The hospitality was not limited to the kitchen. The People’s Liberation Army band played “YMCA,” a song closely associated with Trump, adding a layer of theater to an evening meant to project warmth after months of tension between Washington and Beijing. Xi told the banquet that the two countries could “advance the wellbeing of the whole world,” a line that placed the dinner squarely inside the broader effort to reset relations. Trump called the talks “extremely positive” and invited Xi and Peng Liyuan to the White House on September 24, 2026.

The choice of dishes also reflected a long Chinese tradition of using food as diplomatic symbolism.

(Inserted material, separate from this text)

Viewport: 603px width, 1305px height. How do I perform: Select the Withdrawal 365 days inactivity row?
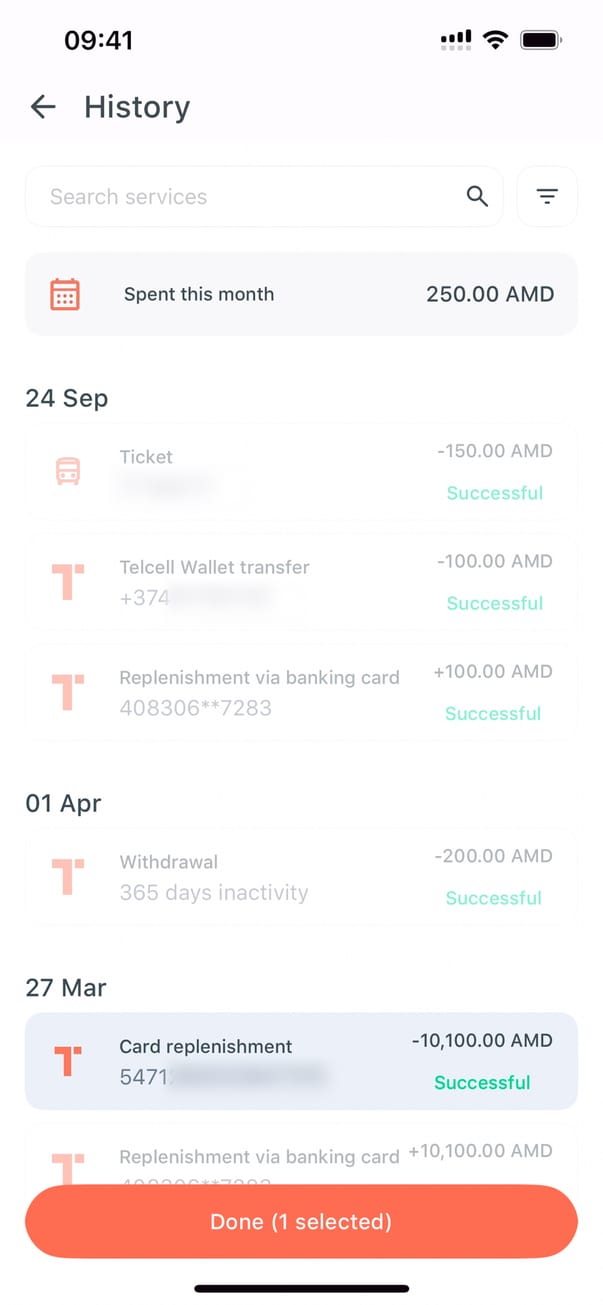pyautogui.click(x=300, y=877)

Huaiyang cuisine, with its mild flavors, refined knife-work and seasonal ingredients, has often formed the basis of Chinese state dinners. It has appeared at major occasions including the 1949 founding banquet, the 1999 50th anniversary banquet and a 2002 banquet for George W. Bush.

Xi Jinping — Wikimedia Commons
Presidential Executive Office of Russia via Wikimedia Commons (CC BY 4.0)

That culinary diplomacy has surfaced in more modern, less formal moments too, from Janet Yellen’s 2023 reaction to a meal in Yunnan to Joe Biden’s 2011 stop at a Beijing eatery known for fried liver. At the Trump-Xi banquet, Beijing was using a polished table setting to send a harder message: China could honor the visiting president’s tastes while still presenting its own national symbols, its own ceremony and its own power.